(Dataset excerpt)
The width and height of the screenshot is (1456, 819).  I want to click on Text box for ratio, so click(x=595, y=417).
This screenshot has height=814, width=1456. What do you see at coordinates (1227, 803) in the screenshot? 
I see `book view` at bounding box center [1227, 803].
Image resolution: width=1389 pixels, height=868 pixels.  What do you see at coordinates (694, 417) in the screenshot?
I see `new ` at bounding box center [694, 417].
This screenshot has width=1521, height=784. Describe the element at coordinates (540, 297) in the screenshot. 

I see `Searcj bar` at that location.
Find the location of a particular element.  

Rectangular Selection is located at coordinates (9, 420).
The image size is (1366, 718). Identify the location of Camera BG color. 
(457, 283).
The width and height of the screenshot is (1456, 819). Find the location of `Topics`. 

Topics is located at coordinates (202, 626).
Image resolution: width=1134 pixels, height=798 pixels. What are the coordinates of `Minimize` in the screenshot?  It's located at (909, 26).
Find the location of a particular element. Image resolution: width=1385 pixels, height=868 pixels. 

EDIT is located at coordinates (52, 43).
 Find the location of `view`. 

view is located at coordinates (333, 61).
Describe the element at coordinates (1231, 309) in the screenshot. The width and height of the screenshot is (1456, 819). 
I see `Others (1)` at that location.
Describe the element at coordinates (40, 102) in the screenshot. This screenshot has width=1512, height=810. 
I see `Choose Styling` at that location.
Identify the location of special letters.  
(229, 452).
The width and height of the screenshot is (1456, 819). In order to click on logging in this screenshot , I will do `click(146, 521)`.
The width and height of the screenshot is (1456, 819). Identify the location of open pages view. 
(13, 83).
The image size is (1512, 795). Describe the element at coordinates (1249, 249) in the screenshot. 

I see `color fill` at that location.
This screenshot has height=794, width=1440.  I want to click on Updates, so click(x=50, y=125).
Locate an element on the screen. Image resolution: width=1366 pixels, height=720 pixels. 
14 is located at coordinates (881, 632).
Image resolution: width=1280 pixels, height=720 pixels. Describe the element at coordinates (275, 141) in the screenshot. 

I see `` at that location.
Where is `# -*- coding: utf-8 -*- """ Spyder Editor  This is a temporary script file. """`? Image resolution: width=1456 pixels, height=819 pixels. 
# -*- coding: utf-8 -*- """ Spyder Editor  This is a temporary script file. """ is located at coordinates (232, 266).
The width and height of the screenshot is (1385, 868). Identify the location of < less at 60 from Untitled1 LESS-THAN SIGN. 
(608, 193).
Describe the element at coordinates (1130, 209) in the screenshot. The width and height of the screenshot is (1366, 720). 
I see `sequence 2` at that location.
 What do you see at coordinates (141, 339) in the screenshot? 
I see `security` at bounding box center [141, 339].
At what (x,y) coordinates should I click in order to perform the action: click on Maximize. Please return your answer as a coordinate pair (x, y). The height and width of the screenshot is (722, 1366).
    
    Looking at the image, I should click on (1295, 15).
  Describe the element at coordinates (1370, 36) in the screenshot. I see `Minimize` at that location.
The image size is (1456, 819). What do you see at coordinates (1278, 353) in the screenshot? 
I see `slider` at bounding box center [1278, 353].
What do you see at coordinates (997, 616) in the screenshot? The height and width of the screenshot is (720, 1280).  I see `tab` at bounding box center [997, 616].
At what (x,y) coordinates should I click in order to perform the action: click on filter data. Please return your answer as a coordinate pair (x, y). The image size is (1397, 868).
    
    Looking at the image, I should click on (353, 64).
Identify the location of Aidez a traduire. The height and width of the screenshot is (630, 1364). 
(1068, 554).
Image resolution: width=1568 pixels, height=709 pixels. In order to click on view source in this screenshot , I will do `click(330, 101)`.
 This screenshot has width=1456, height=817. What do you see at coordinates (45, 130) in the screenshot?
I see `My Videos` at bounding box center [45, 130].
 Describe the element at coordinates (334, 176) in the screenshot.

◆ EXERCISE REQUIREMENTS ◆
Please write out every item above, character for character.

◆ RESPONSE FOR THIS EXERCISE ◆
The width and height of the screenshot is (1456, 819).  I want to click on Text box for ratio, so click(x=595, y=417).
This screenshot has height=814, width=1456. What do you see at coordinates (1227, 803) in the screenshot? 
I see `book view` at bounding box center [1227, 803].
Image resolution: width=1389 pixels, height=868 pixels.  What do you see at coordinates (694, 417) in the screenshot?
I see `new ` at bounding box center [694, 417].
This screenshot has width=1521, height=784. Describe the element at coordinates (540, 297) in the screenshot. 

I see `Searcj bar` at that location.
Find the location of a particular element.  

Rectangular Selection is located at coordinates (9, 420).
The image size is (1366, 718). Identify the location of Camera BG color. 
(457, 283).
The width and height of the screenshot is (1456, 819). Find the location of `Topics`. 

Topics is located at coordinates (202, 626).
Image resolution: width=1134 pixels, height=798 pixels. What are the coordinates of `Minimize` in the screenshot?  It's located at (909, 26).
Find the location of a particular element. Image resolution: width=1385 pixels, height=868 pixels. 

EDIT is located at coordinates (52, 43).
 Find the location of `view`. 

view is located at coordinates (333, 61).
Describe the element at coordinates (1231, 309) in the screenshot. The width and height of the screenshot is (1456, 819). 
I see `Others (1)` at that location.
Describe the element at coordinates (40, 102) in the screenshot. This screenshot has width=1512, height=810. 
I see `Choose Styling` at that location.
Identify the location of special letters.  
(229, 452).
The width and height of the screenshot is (1456, 819). In order to click on logging in this screenshot , I will do `click(146, 521)`.
The width and height of the screenshot is (1456, 819). Identify the location of open pages view. 
(13, 83).
The image size is (1512, 795). Describe the element at coordinates (1249, 249) in the screenshot. 

I see `color fill` at that location.
This screenshot has height=794, width=1440.  I want to click on Updates, so click(x=50, y=125).
Locate an element on the screen. Image resolution: width=1366 pixels, height=720 pixels. 
14 is located at coordinates (881, 632).
Image resolution: width=1280 pixels, height=720 pixels. Describe the element at coordinates (275, 141) in the screenshot. 

I see `` at that location.
Where is `# -*- coding: utf-8 -*- """ Spyder Editor  This is a temporary script file. """`? Image resolution: width=1456 pixels, height=819 pixels. 
# -*- coding: utf-8 -*- """ Spyder Editor  This is a temporary script file. """ is located at coordinates (232, 266).
The width and height of the screenshot is (1385, 868). Identify the location of < less at 60 from Untitled1 LESS-THAN SIGN. 
(608, 193).
Describe the element at coordinates (1130, 209) in the screenshot. The width and height of the screenshot is (1366, 720). 
I see `sequence 2` at that location.
 What do you see at coordinates (141, 339) in the screenshot? 
I see `security` at bounding box center [141, 339].
At what (x,y) coordinates should I click in order to perform the action: click on Maximize. Please return your answer as a coordinate pair (x, y). The height and width of the screenshot is (722, 1366).
    
    Looking at the image, I should click on (1295, 15).
  Describe the element at coordinates (1370, 36) in the screenshot. I see `Minimize` at that location.
The image size is (1456, 819). What do you see at coordinates (1278, 353) in the screenshot? 
I see `slider` at bounding box center [1278, 353].
What do you see at coordinates (997, 616) in the screenshot? The height and width of the screenshot is (720, 1280).  I see `tab` at bounding box center [997, 616].
At what (x,y) coordinates should I click in order to perform the action: click on filter data. Please return your answer as a coordinate pair (x, y). The image size is (1397, 868).
    
    Looking at the image, I should click on (353, 64).
Identify the location of Aidez a traduire. The height and width of the screenshot is (630, 1364). 
(1068, 554).
Image resolution: width=1568 pixels, height=709 pixels. In order to click on view source in this screenshot , I will do `click(330, 101)`.
 This screenshot has width=1456, height=817. What do you see at coordinates (45, 130) in the screenshot?
I see `My Videos` at bounding box center [45, 130].
 Describe the element at coordinates (334, 176) in the screenshot.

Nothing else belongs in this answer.